3.3 Results of Experiments

A network of three fixed cameras and one robot, realized in our lab, was used to verify the DCA system performance in a real application: to track a person moving in the environment. The two different trajectories followed by the target during the experimentation are shown in Figs. 6 and 7. In both Fig. 6(a) and Fig. 7(a), the red line represents the real trajectory of the target, while different markers represent the sequence of target positions estimated by each single node and by the monitoring network as a whole using the DCA architecture. In particular, Fig. 6(b) and Fig. 7(b) compare the target trajectory (red line) with the trajectory estimated by the CDTT algorithm (blue dots). The CDTT algorithm requires all the network nodes to share the same information about the target location after convergence of the consensus step.
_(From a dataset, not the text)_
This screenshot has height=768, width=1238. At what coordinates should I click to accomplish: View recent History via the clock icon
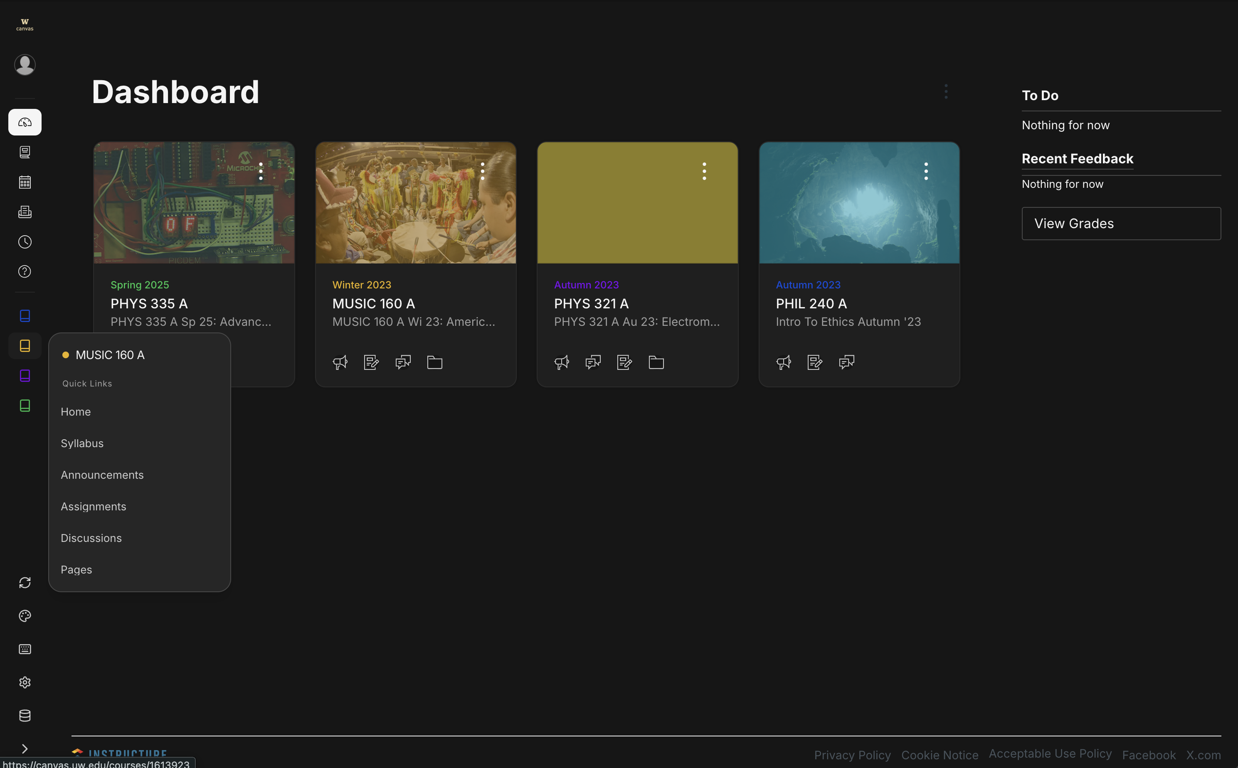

Therefore, the estimated target position is the same for any node of the network. To quantify the tracking performance, the target is supposed to move at constant velocity to allow the calculation of the MSE. The collected results, shown in Table 1, exhibit a mean square error of \(1.15\) m and \(0.75\) m, for Trajectory 1 and Trajectory 2, respectively.

4 Conclusions

The paper introduced a distributed cooperative architecture for applications of ambient intelligence. Its main contribution is a monitoring network composed by fixed and mobile nodes. The use of mobile nodes produces a twofold advantage: it allows the complete coverage of large environments with a lower number of sensors (with respect to the use of fixed nodes), and it increases the accuracy of measurements by deploying the sensors in the most favorable positions to observe the current target. The global control architecture used by the system was presented and the software agents developed for both fixed and mobile nodes were described. The feasibility and effectiveness of the proposed system are shown by preliminary experimental results obtained using a monitoring network realized in our lab environment.